Data-Driven Successive Linearization for Optimal Voltage Control

A team from Caltech and Tsinghua University has developed a new AI-driven method to stabilize modern power grids struggling with voltage fluctuations. The core problem is that today's grids, increasingly powered by intermittent solar generation and rapidly varying loads from electric vehicles and storage, are governed by complex, nonlinear physics. Traditional advanced controllers for voltage regulation use fixed linear approximations of these dynamics, which often fail, producing infeasible solutions when applied to the actual nonlinear system, especially under heavy power injection.

The proposed solution, detailed in the arXiv paper 'Data-Driven Successive Linearization for Optimal Voltage Control,' introduces a successive linearization approach that is both data-driven and adaptive. It leverages a key mathematical insight: the deviation between the true nonlinear power flow solution and its linear approximation is bounded by the distance from the current operating point. Therefore, by continuously performing data-driven linearization around the most recent operating point, the controller can accurately track the real system. The researchers established theoretical convergence guarantees and demonstrated through case studies that their method achieves fast convergence and rapidly adapts to changes in net load, outperforming static models.

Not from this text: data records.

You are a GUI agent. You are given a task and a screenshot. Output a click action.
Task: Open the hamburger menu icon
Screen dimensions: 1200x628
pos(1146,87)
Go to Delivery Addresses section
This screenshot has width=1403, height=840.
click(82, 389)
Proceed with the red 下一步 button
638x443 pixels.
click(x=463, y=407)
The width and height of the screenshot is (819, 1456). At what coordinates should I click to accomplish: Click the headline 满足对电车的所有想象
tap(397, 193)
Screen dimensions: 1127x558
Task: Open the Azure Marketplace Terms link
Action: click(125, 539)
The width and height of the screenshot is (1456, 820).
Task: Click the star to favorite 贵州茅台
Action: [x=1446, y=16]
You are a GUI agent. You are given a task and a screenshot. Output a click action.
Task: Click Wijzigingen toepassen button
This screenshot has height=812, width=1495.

This work represents a significant shift from model-based control with fixed parameters to a more adaptive, data-informed paradigm. It directly tackles the operational challenges posed by the renewable energy transition, where grid conditions change too quickly for outdated models to keep pace. The convergence to a neighborhood of KKT (Karush–Kuhn–Tucker) points is proven by exploiting the problem's convex objective and the structure of its nonlinear constraints, providing a solid mathematical foundation for the controller's reliability.